PROBLEMS TO WORK ON —
a – State whether each statement agrees with the belamaf passage, answering yes or no and quoting the deciding words of the passage: (i) an extended dose delay was defined as one lasting more than 2 cycles; (ii) the 95% CIs for median PFS were calculated with the Kaplan-Meier method; (iii) ocular ARs occurred more often in patients with ocular medical history at baseline.
b – Copy the belamaf passage word for word, from "Ocular events, which" up to and including "(supplemental Table 2).".

[Opening PASSAGE SHOWN section]

Post hoc analyses evaluated the impact of dose modifications on safety outcomes. Percentages of patients on treatment with normal baseline BCVA who experienced bilateral reduction to 20/50 or worse, ocular ARs, and discontinuations due to OEFs or ocular ARs were evaluated every 3 months after the first belamaf dose. Patients who discontinued any study treatment due to any ocular event were evaluated for the total number of belamaf infusions received per patient and the outcome of the last ocular event.

Post hoc analyses investigated the impact of dose modifications on efficacy outcomes. Best responses per International Myeloma Working Group¹¹ before and during or after the first extended dose delay, defined as lasting >2 cycles, were assessed (see “Supplemental Methods,” Appendix pg 2-3). These analyses included dose delays due to any AEs, including ocular events (ocular ARs and/or OEFs). To assess the impact of extended dose delays on PFS, a post hoc PFS analysis was conducted in patients with ≥1 extended dose delay lasting ≥12 weeks.

Results were summarized using descriptive statistics, unless otherwise specified. The median time between doses and corresponding ranges or interquartile ranges were derived from the average time between doses per patient. The Kaplan-Meier method was used to estimate the median PFS; corresponding 95% CIs were calculated with the Brookmeyer-Crowley method.¹² 

Ocular events, which included ocular ARs and OEFs, were previously reported.^1,2 Incidence of ocular ARs was similar in patients with or without ocular medical history at baseline (supplemental Table 1). Frequently occurring ocular ARs with belamaf combinations included blurred vision, dry eye, photophobia, foreign body sensation, eye irritation, and eye pain (supplemental Table 2).

[Closing PASSAGE SHOWN section]
[Opening SUPPLIED MATERIAL section]

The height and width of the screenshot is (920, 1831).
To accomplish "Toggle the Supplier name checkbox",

[Closing SUPPLIED MATERIAL section]
[Opening SUPPLIED MATERIAL section]

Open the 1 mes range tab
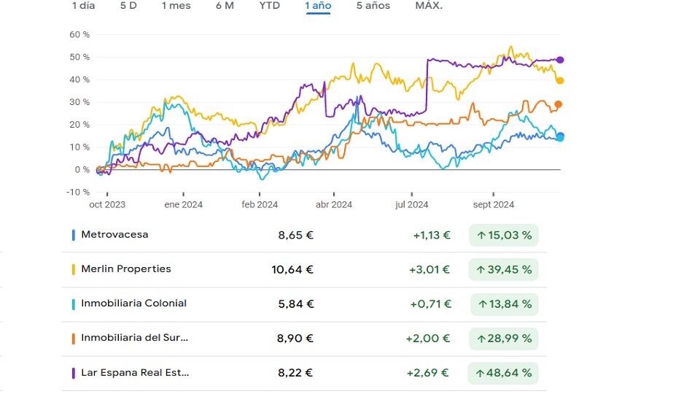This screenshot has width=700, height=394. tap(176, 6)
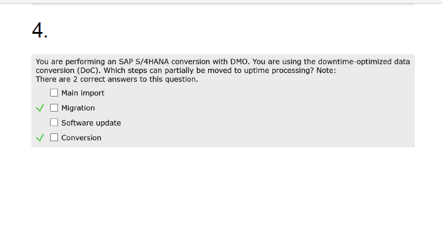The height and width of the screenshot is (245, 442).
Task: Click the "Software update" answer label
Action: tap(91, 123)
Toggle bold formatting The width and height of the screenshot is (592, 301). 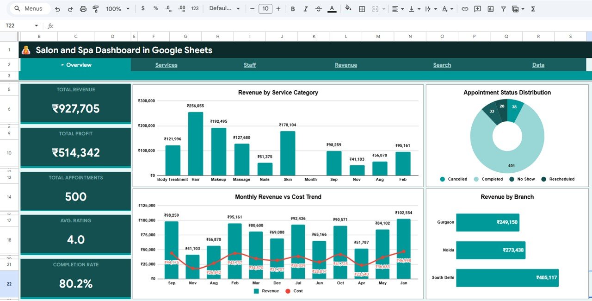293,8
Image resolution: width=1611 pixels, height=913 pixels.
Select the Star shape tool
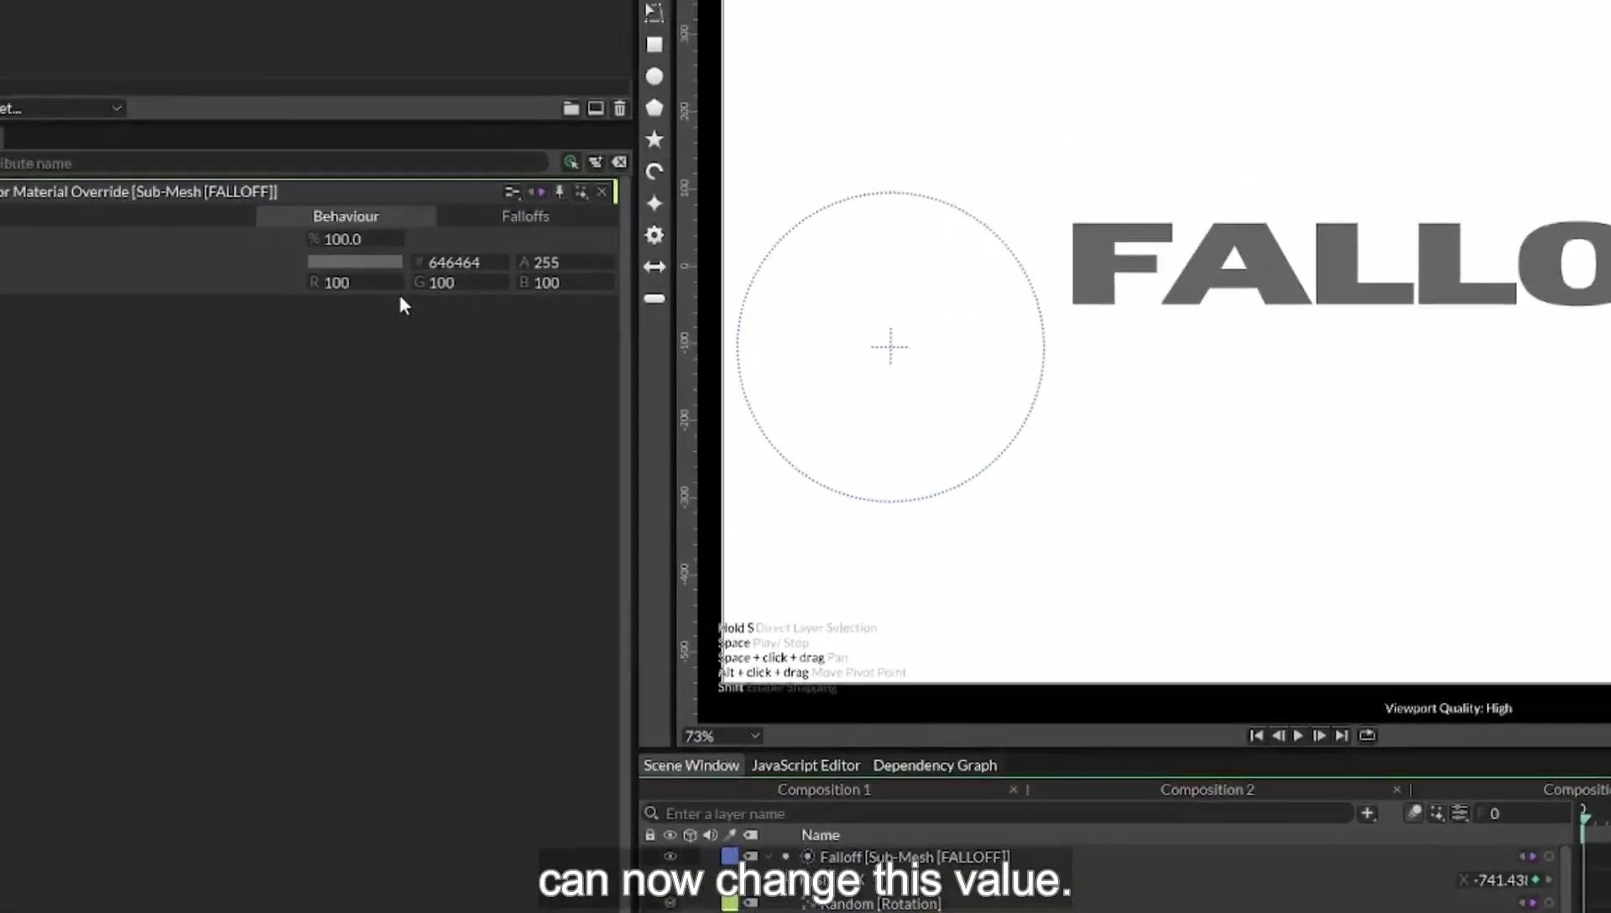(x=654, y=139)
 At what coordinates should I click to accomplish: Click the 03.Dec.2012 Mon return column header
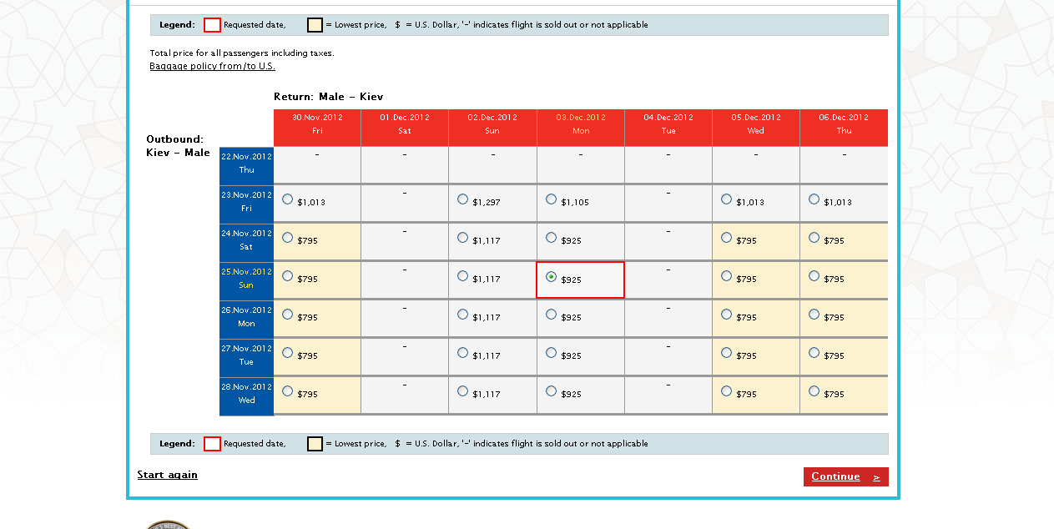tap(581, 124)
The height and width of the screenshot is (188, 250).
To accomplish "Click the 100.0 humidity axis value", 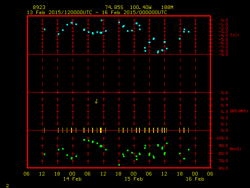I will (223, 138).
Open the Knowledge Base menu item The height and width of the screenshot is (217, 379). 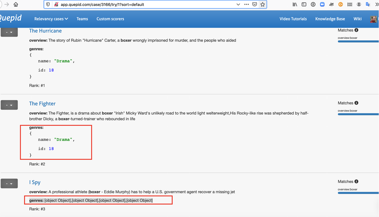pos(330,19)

[Closing SUPPLIED MATERIAL section]

SOLUTIONS —
a –
(i) Yes: "defined as lasting >2 cycles"
(ii) No: "corresponding 95% CIs were calculated with the Brookmeyer-Crowley method"
(iii) No: "Incidence of ocular ARs was similar in patients with or without ocular medical history at baseline"

b –
Ocular events, which included ocular ARs and OEFs, were previously reported.^1,2 Incidence of ocular ARs was similar in patients with or without ocular medical history at baseline (supplemental Table 1). Frequently occurring ocular ARs with belamaf combinations included blurred vision, dry eye, photophobia, foreign body sensation, eye irritation, and eye pain (supplemental Table 2).